Possible topics might include but are not limited to
o Spenser’s theorisation of animal life
o The works’ representation of particular species
o The connection between animals and genre or form
o Spenser’s influence on his period’s understanding of animal life
o The animal and the political
o Animals and race
o Empire and animals
o Spenser’s animals and religion (parable, biblical animals)
o Spenser’s speaking animals
o How animal life figures in Spenser’s notion of the ‘human’.

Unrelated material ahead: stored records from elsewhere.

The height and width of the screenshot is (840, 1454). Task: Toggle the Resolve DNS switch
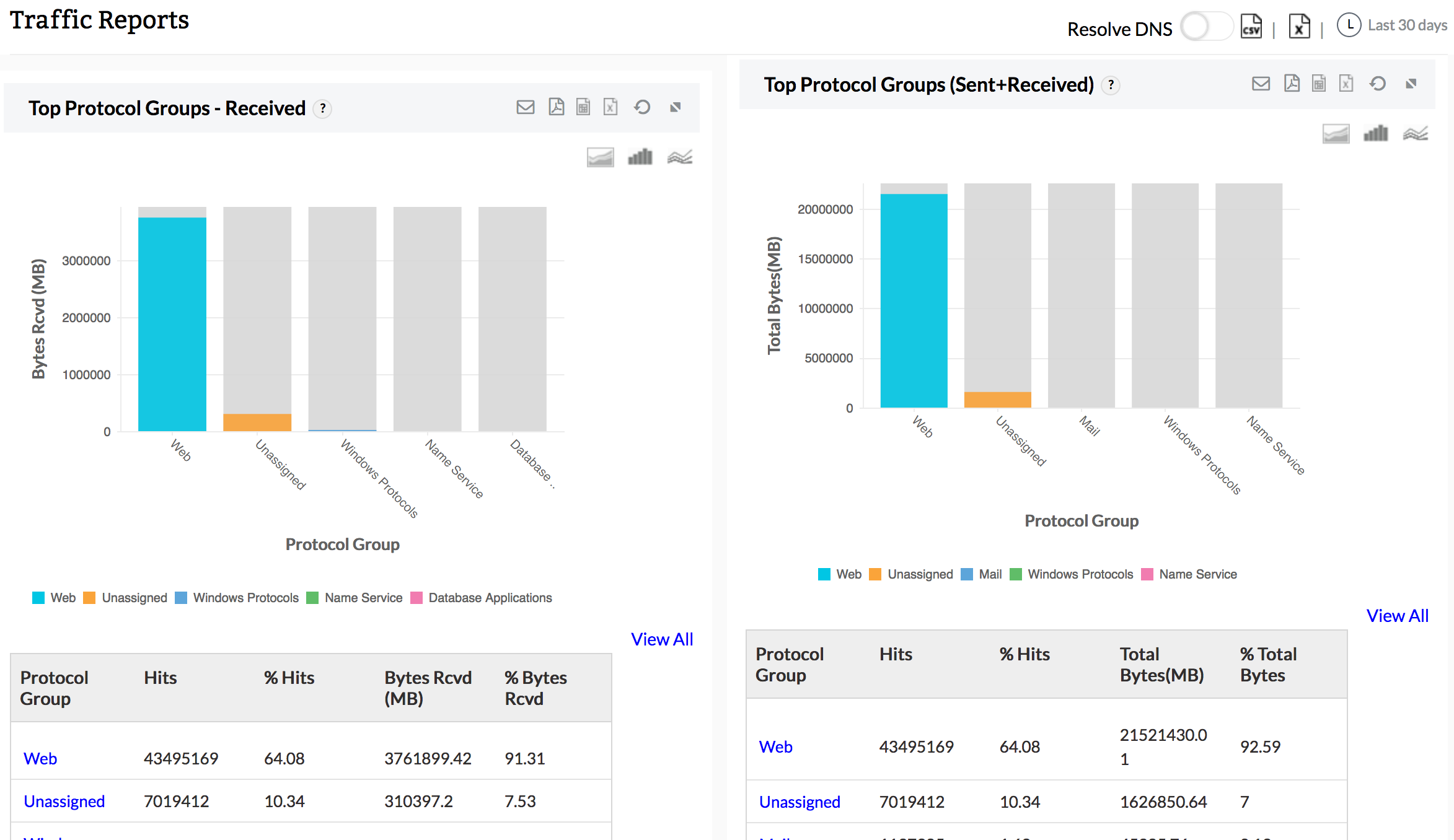1205,27
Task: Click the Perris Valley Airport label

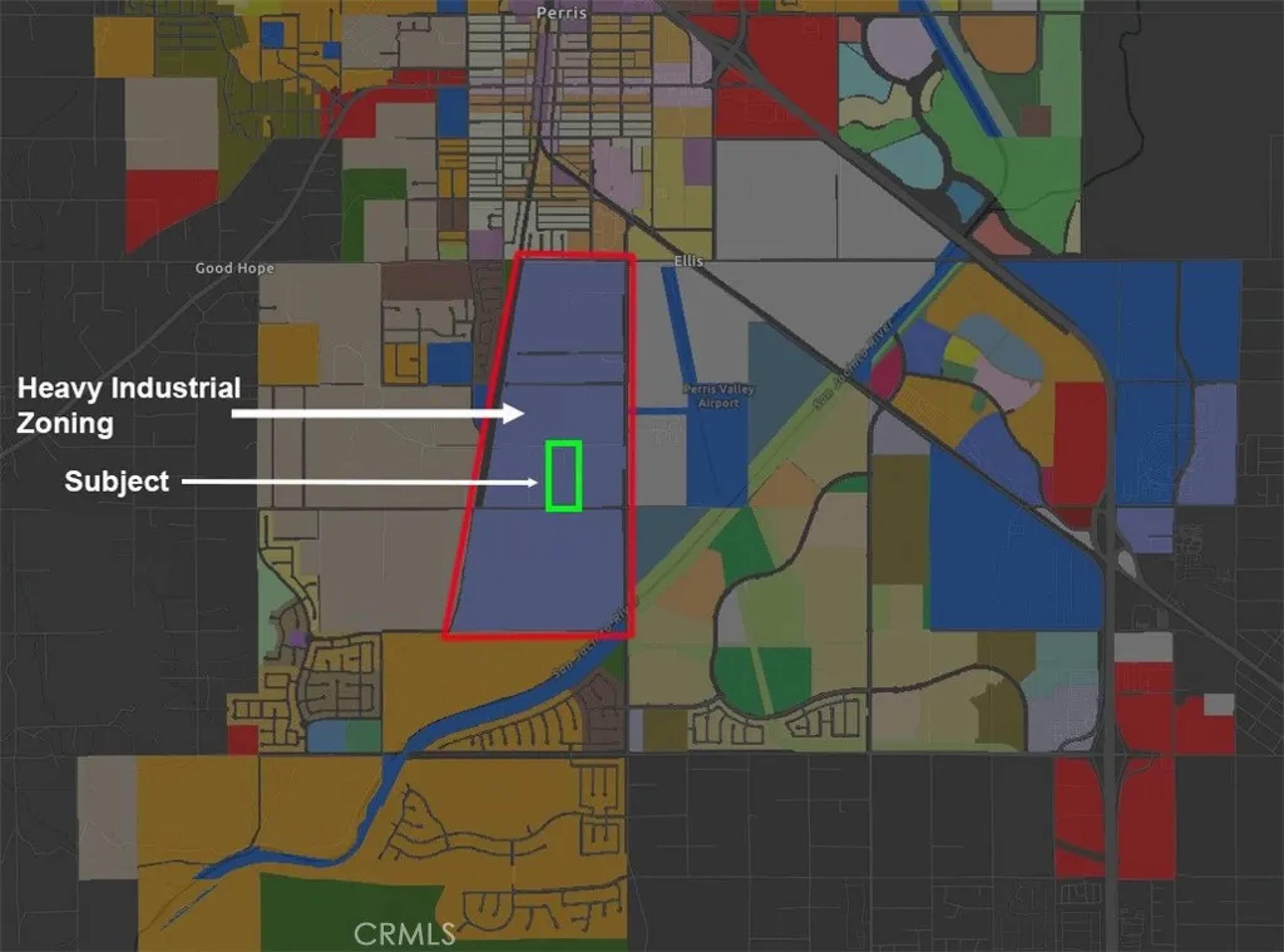Action: 718,396
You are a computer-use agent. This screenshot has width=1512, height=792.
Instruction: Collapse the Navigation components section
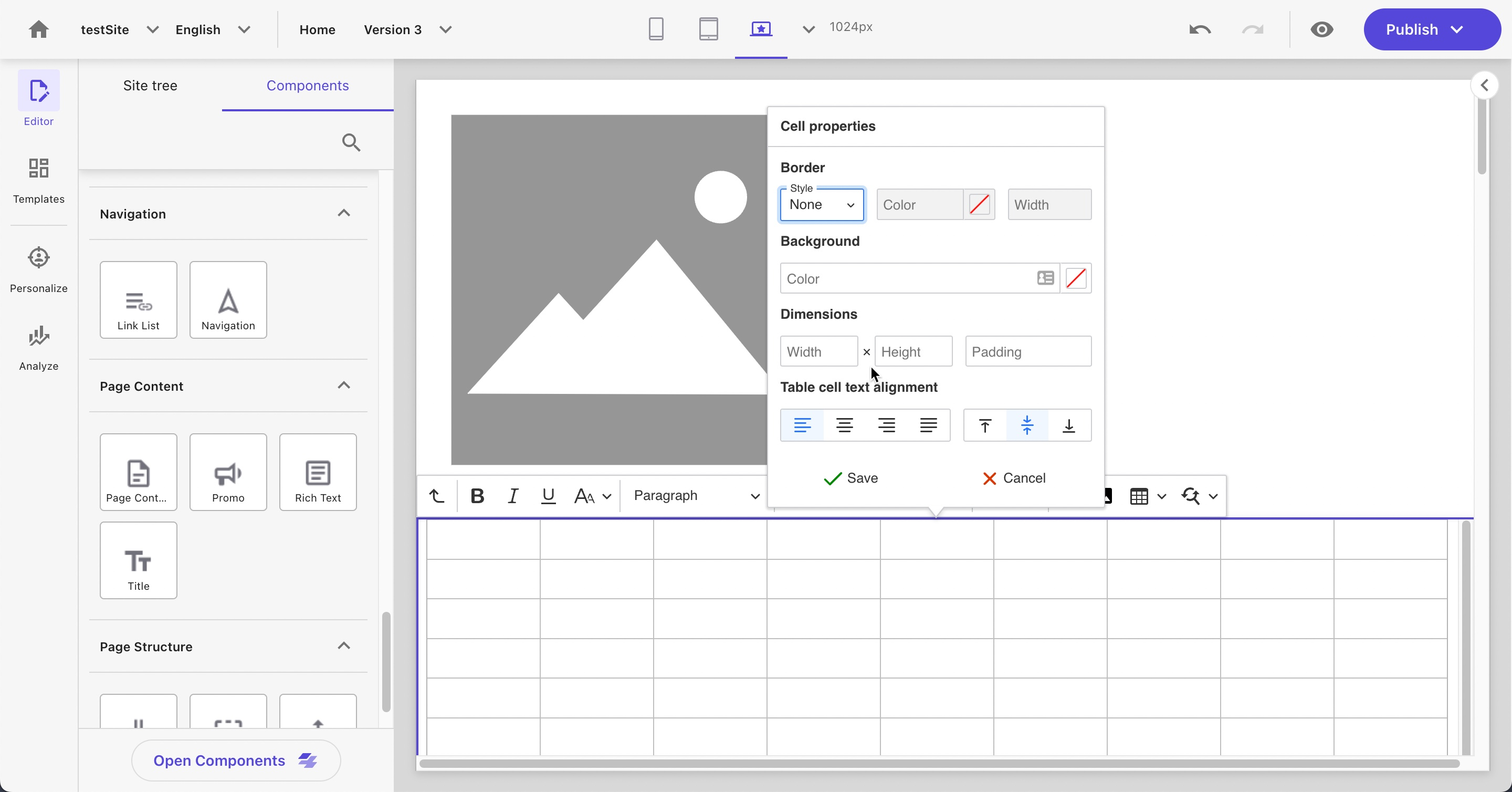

Please send 200 word proposals, with a 50-word bio, to Dr Rachel Stenner at the University of Sussex (email@example.com) and Dr Abigail Shinn at Goldsmiths (firstname.lastname@example.org) by Wednesday 31st March 2021. In the hopes that a blended event (partially in person and partially online) is possible, a limited number of travel bursaries will be available for postgraduate researchers and unsalaried postdocs. Please indicate your interest in receiving one of these on your proposal, with detail of your stage of study.
 Joseph Loewenstein, ‘Gryll’s Hoggish Mind’, Spenser Studies, 22 (2007), 243-56 (244–6).